Genotypes for the T8590C polymorphism of CYP4A11 were 13 homozygous TT (40.6%), 2 homozygous CC (6.3%), and 17 heterozygous CT (53.1%). The frequency of the C allele was 32.8%, somewhat higher in blacks (38.9%) than in whites (25.0%), analogous to what has been reported in the Tennessee population.13 Because of the small number of CC homozygous subjects, all of the analyses were carried out as comparisons between carriers of the C allele (CC+CT, hereafter designated as C) versus homozygous TT.
There were no major differences between the fully phenotyped patients and the entire group. Table 1 shows that age, creatinine clearance, and sodium balance after salt loading did not differ between C and TT subjects. Racial distribution showed a trend, consistent with allele frequencies, toward a larger number of blacks in the C group. However, this difference did not reach statistical significance. Diastolic blood pressure, but not systolic, was higher in C than in TT.
C subjects had significantly higher aldosterone:renin ratios during usual salt intake compared with TT subjects (a trend also observed in the fully phenotyped subgroup). This observation was independent of race in multivariate analysis (P for race=0.60). They also had diminished fractional excretion of K during furosemide administration and trends (P value not statistically significant) toward lower plasma renin activity during salt depletion, decreased suppression of aldosterone by salt loading, and diminished fractional excretion of Na during furosemide. Although these characteristics suggest a relationship between the C allele and salt sensitivity of blood pressure, the slopes of the pressure-natriuresis curves did not differ between the C (0.96±0.10 radians) and TT groups (1.05±0.17 radians; not shown). Moreover, the proportions of C and TT subjects were not different among salt-sensitive (C=59% and T=41%) and salt-resistant (C=60% and T=40%) individuals.

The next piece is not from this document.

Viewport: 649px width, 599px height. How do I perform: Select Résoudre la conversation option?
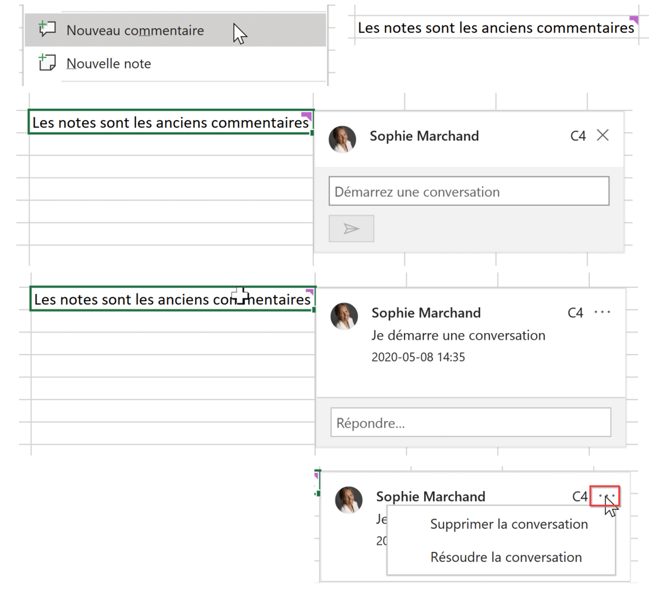click(506, 557)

Waist:hip ratio was significantly higher in C subjects (not significant in the fully phenotyped subset), but body mass index was not different between the C and TT groups. The observation about waist:hip ratios may suggest a relationship between the C allele and insulin resistance. However, serum insulin and the insulin-sensitivity index were not different between C and TT in the subjects phenotyped for insulin sensitivity. Moreover, the proportions of C and TT subjects were not different between insulin-resistant (C=60% and T=40%) and insulin-sensitive (C=62% and T=38%) groups.

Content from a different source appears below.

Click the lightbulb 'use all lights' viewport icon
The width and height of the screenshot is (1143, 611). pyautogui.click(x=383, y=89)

Of the 25 fully phenotyped subjects, 13 were salt sensitive (fall of systolic BP from salt loading to salt depletion: -13.4±1.4 mm Hg) and 12 were salt resistant (fall of systolic BP from salt loading to salt depletion: -4.3±1.4 mm Hg), whereas 14 were insulin resistant (serum insulin: 39.2±2.3 μU/mL; SIHOMA: 0.034±0.009 mL*L/μU*mmol) and 11 were insulin sensitive (serum insulin: 22.3±1.2 μU/mL; SIHOMA: 0.221±0.014 mL*L/μU*mmol). Figure 1 shows urine 20-HETE excretion during salt loading in these subjects, divided into 4 groups defined by the combination of insulin sensitivity and salt sensitivity of blood pressure. Urine 20-HETE was significantly lower in insulin-resistant, salt-sensitive subjects (0.88±0.17 μg/h) than in the other 3 groups, as depicted in Figure 1 and by the statistics in the legend.
Figure 1.

Urinary excretion of 20-HETE during salt loading in 4 groups of subjects grouped by 2 phenotypes: insulin sensitivity and salt sensitivity of blood pressure. IS indicates insulin sensitive; IR, insulin resistant; SS, salt sensitive; and SR, salt resistant. The number of subjects and their racial distribution (black/white subjects) were as follows: IS-SR: 4 (2/2), IS-SS: 7 (4/3), IR-SR: 8 (5/3), and IR-SS: 6 (3/3). The F statistic and P value are for the ANOVA comparing the 4 groups (Welch, unequal variances). *Reduced 20-HETE excretion in IR-SS vs the other groups (contrasting of means, Dunnett’s test, P<0.04).
The unadjusted urine 20-HETE response to salt loading tended to be lower in C than in TT subjects, but the difference was not significant (Figure 2, left). In contrast, after adjustment for individual serum insulin by covariate analysis, the 20-HETE response to salt was significantly diminished in C subjects compared with TT subjects (Figure 2, right). These results indicate that both the previously demonstrated inhibitory effect of serum insulin on 20-HETE excretion17 and the CYP4A11 polymorphism determine 20-HETE excretion.
Figure 2.

Urine 20-HETE responses to salt loading in C and TT subjects. The left panel shows unadjusted 20-HETE values, whereas the right panel provides the results of a covariate analysis in which 20-HETE excretion was adjusted for the serum insulin level of each subject. C indicates carriers of the C allele of T8590C (CC=2 and CT=14); TT, subjects homozygous for the T allele (n=9); ns, not significant.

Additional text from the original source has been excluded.